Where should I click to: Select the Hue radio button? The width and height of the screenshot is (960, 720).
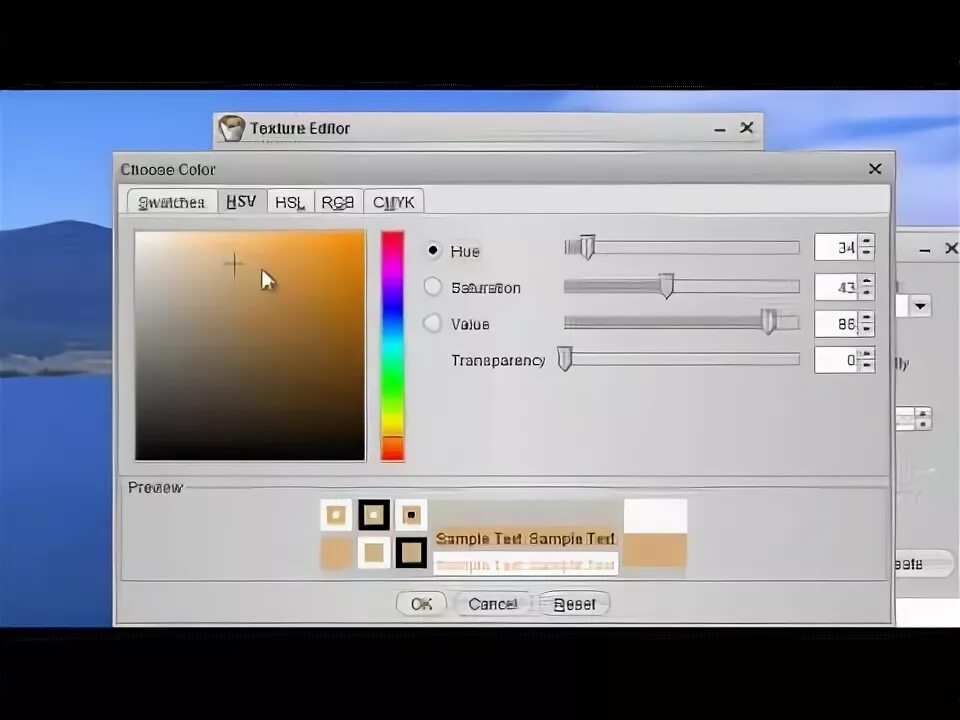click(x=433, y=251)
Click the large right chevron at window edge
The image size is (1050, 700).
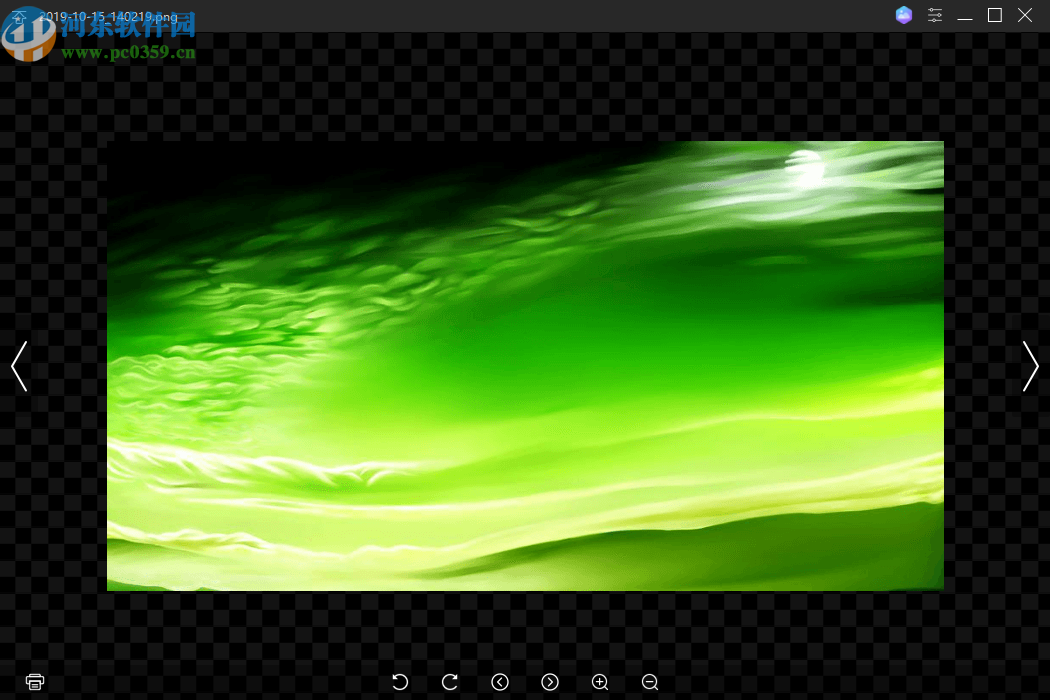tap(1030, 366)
********************
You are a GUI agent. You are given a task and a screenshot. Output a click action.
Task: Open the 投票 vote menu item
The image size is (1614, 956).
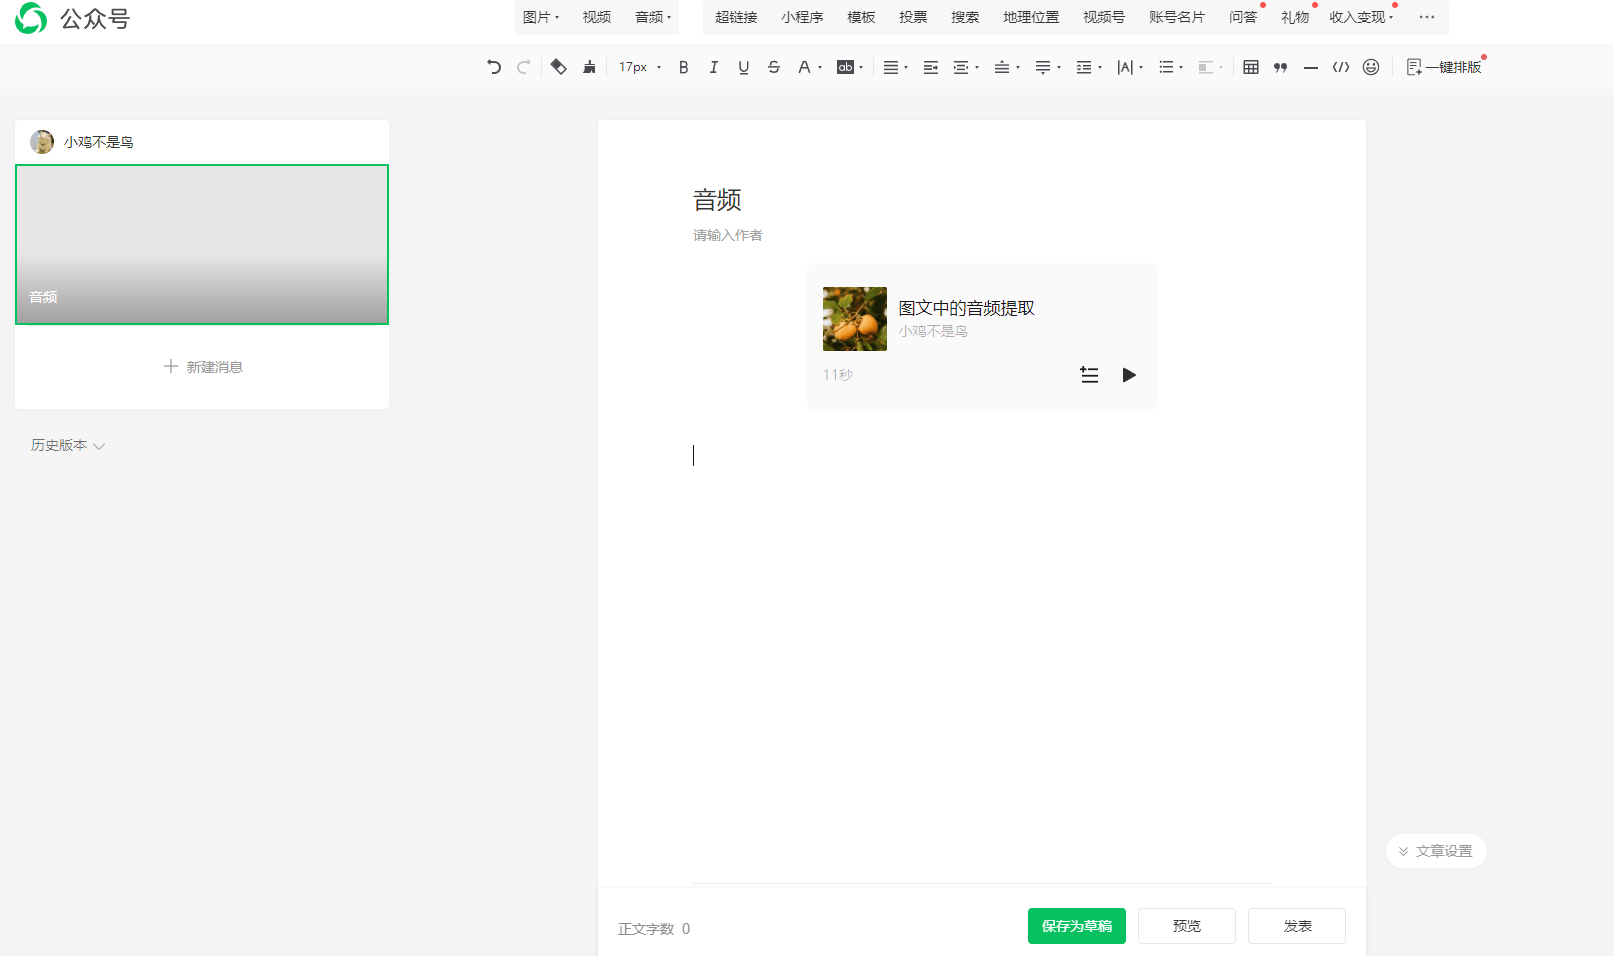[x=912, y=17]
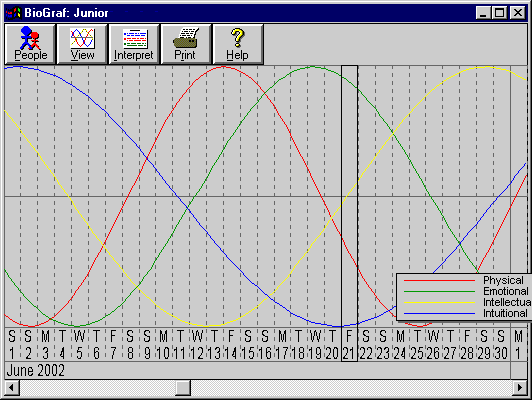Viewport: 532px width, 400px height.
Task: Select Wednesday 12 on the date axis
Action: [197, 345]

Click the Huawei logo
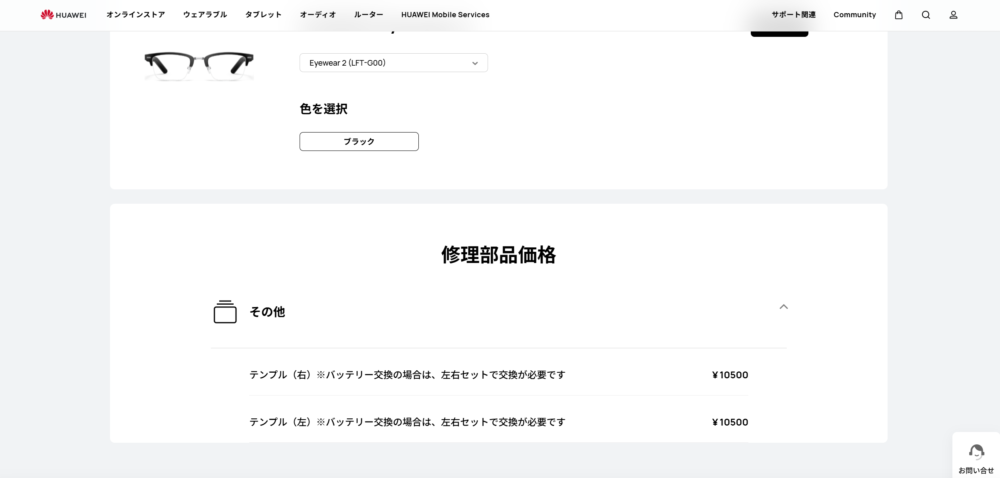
********************
* [AIM OF THE EXERCISE]
Would you copy out, exactly and with no pictures, only the lines above from the one that contains "Task: Open the 投票 vote menu item" through the one that contains "Click the Huawei logo"?

* [FINISHED TASK]
Task: Open the 投票 vote menu item
The image size is (1614, 956).
[x=912, y=17]
Viewport: 532px width, 400px height.
Task: Select Wednesday 12 on the date axis
Action: [197, 345]

Click the Huawei logo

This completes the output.